Enterprise Data Warehouse Migration from SQL Server to Snowflake

About Client 

The client is one of the largest home leasing companies in the U.S., operating at a national scale with a diverse portfolio of residential rental properties. Their business relies heavily on data to manage property performance, tenant information, financial reporting, maintenance operations, and executive-level analytics. Accuracy, speed, and reliability of data are critical to daily operations as well as long-term strategic planning.

Background

Home leasing organizations generate and consume data from multiple systems—property management platforms, CRM tools, ERP systems, financial applications, and operational databases. Historically, the client relied on a SQL Server–based enterprise data warehouse to consolidate and analyze this information.

While SQL Server had served as a dependable foundation for years, increasing data volumes and a growing need for near real-time analytics exposed several limitations. Scaling compute resources was complex and expensive, performance degraded during peak usage, and the infrastructure required continuous maintenance. As a result, leadership began evaluating data warehouse migration to Snowflake as a long-term solution that could offer elasticity, performance isolation, and predictable cost control.

Challenges 

The decision to pursue a Snowflake migration from SQL Server was driven by multiple operational and technical challenges:

  • Complex maintenance overhead: The SQL Server enterprise data warehouse depended on a legacy Microsoft stack, including SSIS (SQL Server Integration Services). Managing ETL workflows, tuning performance, and maintaining infrastructure required significant manual effort and specialized expertise.
  • Performance and scalability constraints: Compute resources were shared across analysts, BI teams, and data engineers. During peak query times, performance degraded, leading to slower insights and delayed reporting for business users.
  • High operational costs: Licensing, infrastructure upgrades, and ongoing maintenance pushed annual costs to approximately $250,000, making the existing platform increasingly unsustainable.
  • Limited agility for analytics growth: Adding new data sources or scaling workloads required extensive planning, slowing down innovation and experimentation across analytics teams.

Solution

The client undertook a phased data warehouse migration to Snowflake, designed to modernize the data stack while minimizing business disruption. Key components of the solution included:

  • Modernizing ETL pipelines: ETL workflows were migrated from SSIS to AWS Glue, with dbt (Data Build Tool) used for scalable, version-controlled data transformations.

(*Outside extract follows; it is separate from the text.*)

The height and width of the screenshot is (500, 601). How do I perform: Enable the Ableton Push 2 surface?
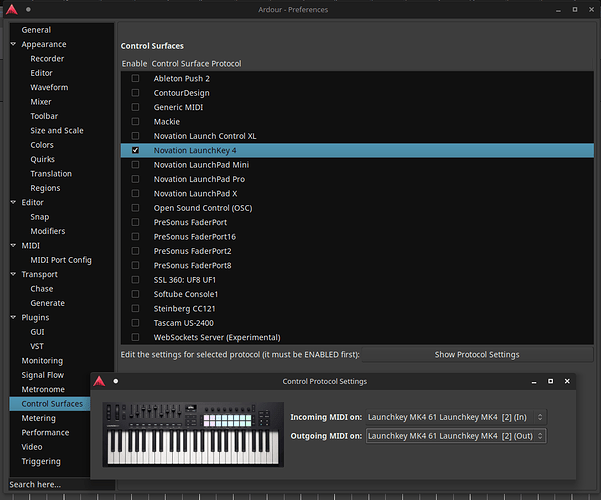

This modernization reduced ETL processing time from 3.5 hours to 1.5 hours, freeing up compute resources and improving data freshness.
  • SSAS cube continuity: Existing SSAS cubes, used for aggregation and pre-calculated metrics, were reconfigured to point directly to Snowflake. This ensured continuity in reporting and allowed business users to access familiar dashboards during and after the migration.
  • Migration of core data sources: Data from key operational systems—including Salesforce (ERP) and Yardi (CRM)—was successfully migrated into Snowflake, creating a consolidated analytics platform.
  • Centralizing analytics on Snowflake: Snowflake became the single source of truth for enterprise analytics, enabling consistent metrics, simplified governance, and better collaboration across teams.

Outcomes

The Snowflake migration from SQL Server delivered measurable improvements across performance, cost, and operational efficiency:

  • Improved data accuracy
    The migrated SSAS cubes reflected Snowflake data accurately, ensuring trusted financial and operational reporting.
  • 40% performance improvement
    Query response times improved significantly, enabling faster insights and more responsive analytics for business users.
  • 93% reduction in operational costs
    Annual data warehouse costs dropped from $250K to $17K, delivering substantial savings and improving overall profitability.
  • Reduced ETL cycle time
    Modern ETL pipelines cut processing time by more than 50%, improving data availability and system efficiency.
  • Faster disaster recovery
    Snowflake’s cloud-native architecture enabled data recovery within an hour, compared to days on SQL Server, dramatically improving business continuity.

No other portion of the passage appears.